TAREFA 1 >> Por favor, liste todos os artistas e grupos musicais mencionados no texto sobre Few Good Things.
TAREFA 2 >>
Responda com base no texto sobre Few Good Things:
(a) Em que cidade Saba vive atualmente?
(b) A que publicação o artista revelou que tem feito terapia?
(c) Em quantas partes se divide a faixa "Few Good Things"?
TAREFA 3 >> Reproduza o trecho do texto sobre Few Good Things de "Podemos dizer que, actualmente, Saba" até "as suas pessoas.".

TEXTO >>
⁂

Podemos dizer que, actualmente, Saba já se encontra nesse tal “outro lado”. Figurativamente pela posição da sua carreira, e este Few Good Things tem tudo para consolidar mais a sua posição como um dos rappers mais consistentes e excitantes da atualidade, e literalmente, por estar actualmente a viver em Los Angeles, mesmo que o artista “não goste de dizer” que lá vive, como contou em entrevista ao Chicago Reader. “Gosto de dizer que estou sempre a ir e vir entre Chicago e LA”, conta, lembrando mais uma vez que a primeira é a sua casa e é lá onde estão as suas pessoas.
Diria que a ideia de comunidade que prevalece tanto ao longo deste terceiro disco de Saba tem também uma função terapêutica (curiosamente, no último ano o artista tem estado a fazer terapia, como revelou à GQ. “A terapia foi sempre algo complicado para me comprometer. Quando os meus compromissos diminuíram [por causa da pandemia], eu tinha todo o tempo do mundo, e a pandemia também me colocou num espaço difícil onde nada parecia certo e isso fez com que sentisse muitos sentimentos que não sabia que estavam lá. Eu soube nesse momento que era hora de falar com alguém.”). Criar Few Good Things foi a forma que o artista encontrou de tentar-se entender melhor e de entender como o seu percurso, por entre o racismo sistémico prevalente nos Estados Unidos da América (como ouvimos em “One Way or Every N**** With a Budget”), pela pressão crescente do seu sucesso e pelo mundo das suas próprias inseguranças. Em suma, Few Good Things parece resultar de uma tentativa do artista de canalizar as suas emoções, eventualmente desaguando na faixa que dá título ao disco, “Few Good Things”, em que com a ajuda de Eryn Allen Kane e Black Thought (veterano MC dos The Roots, que apresenta alguns dos versos mais profundos de todo o trabalho), apresenta um épico com três partes e mais de 7 minutos de extensão que culmina num conjunto de barras que resume muito do que Saba tentou dizer ao longo dos quase 47 minutos e picos de música anteriores:
“We just wanna breathe, we been drownin’ down here for centuries
Black and brown boy identity, families that depend on me
Art get turned to assembly line every line my lineage
Glass half full, the other half was the emptiness
We turned a bunch of nothing to abundance
Few good things”

⁂

EXCERTOS DOS DADOS >>
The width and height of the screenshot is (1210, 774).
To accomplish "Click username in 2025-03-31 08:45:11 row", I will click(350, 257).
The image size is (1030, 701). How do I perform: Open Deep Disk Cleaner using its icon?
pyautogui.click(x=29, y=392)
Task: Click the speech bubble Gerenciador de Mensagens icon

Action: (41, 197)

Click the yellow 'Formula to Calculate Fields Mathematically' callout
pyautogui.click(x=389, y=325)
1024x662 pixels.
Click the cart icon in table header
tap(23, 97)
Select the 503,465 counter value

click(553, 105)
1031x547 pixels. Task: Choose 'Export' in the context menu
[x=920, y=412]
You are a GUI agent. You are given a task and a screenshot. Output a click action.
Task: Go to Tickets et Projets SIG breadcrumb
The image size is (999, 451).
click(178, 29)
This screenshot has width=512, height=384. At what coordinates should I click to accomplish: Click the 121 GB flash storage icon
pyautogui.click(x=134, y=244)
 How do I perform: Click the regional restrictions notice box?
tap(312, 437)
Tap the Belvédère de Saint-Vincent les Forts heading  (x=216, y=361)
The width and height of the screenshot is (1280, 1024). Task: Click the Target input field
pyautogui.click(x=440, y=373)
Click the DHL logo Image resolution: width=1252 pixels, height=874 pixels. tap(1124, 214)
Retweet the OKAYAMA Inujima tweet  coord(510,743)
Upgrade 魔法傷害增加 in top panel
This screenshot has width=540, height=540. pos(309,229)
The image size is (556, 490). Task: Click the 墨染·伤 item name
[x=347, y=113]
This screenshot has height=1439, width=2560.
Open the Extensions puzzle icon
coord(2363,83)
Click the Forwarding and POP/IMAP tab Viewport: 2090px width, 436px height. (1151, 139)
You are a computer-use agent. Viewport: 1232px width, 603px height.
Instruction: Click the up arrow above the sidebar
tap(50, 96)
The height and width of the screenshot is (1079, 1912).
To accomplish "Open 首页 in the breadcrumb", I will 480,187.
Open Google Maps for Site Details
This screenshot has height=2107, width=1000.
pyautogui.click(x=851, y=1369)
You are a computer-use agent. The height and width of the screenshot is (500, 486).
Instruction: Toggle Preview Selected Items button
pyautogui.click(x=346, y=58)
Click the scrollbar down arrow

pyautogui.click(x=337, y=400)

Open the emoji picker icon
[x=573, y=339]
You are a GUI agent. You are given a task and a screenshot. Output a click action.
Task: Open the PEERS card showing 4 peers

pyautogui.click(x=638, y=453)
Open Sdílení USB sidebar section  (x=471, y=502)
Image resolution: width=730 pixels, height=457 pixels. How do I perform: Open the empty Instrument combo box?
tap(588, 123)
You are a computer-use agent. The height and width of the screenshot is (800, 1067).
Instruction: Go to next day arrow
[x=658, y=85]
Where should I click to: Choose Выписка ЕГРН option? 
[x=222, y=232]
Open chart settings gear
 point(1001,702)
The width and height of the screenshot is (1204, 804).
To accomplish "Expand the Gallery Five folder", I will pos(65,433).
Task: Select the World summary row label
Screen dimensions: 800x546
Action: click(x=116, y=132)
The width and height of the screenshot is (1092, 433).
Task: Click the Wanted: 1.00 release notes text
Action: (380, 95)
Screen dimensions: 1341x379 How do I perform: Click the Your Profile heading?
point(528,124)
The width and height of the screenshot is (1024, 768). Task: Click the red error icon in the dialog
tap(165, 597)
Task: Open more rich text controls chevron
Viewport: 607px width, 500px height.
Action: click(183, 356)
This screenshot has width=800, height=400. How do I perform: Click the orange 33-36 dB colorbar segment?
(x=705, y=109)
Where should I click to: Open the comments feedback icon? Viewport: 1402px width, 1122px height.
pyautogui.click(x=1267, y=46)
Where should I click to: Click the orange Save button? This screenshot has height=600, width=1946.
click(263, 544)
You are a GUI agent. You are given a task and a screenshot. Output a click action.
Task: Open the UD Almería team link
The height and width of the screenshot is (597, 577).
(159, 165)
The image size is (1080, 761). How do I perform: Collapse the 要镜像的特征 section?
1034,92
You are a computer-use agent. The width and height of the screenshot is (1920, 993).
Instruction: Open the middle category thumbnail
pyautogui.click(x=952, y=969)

⁂

RESPOSTA 1 >>
- Saba
- Eryn Allen Kane
- Black Thought
- The Roots

RESPOSTA 2 >>
(a) Los Angeles.
(b) À GQ.
(c) Em três partes.

RESPOSTA 3 >>
Podemos dizer que, actualmente, Saba já se encontra nesse tal “outro lado”. Figurativamente pela posição da sua carreira, e este Few Good Things tem tudo para consolidar mais a sua posição como um dos rappers mais consistentes e excitantes da atualidade, e literalmente, por estar actualmente a viver em Los Angeles, mesmo que o artista “não goste de dizer” que lá vive, como contou em entrevista ao Chicago Reader. “Gosto de dizer que estou sempre a ir e vir entre Chicago e LA”, conta, lembrando mais uma vez que a primeira é a sua casa e é lá onde estão as suas pessoas.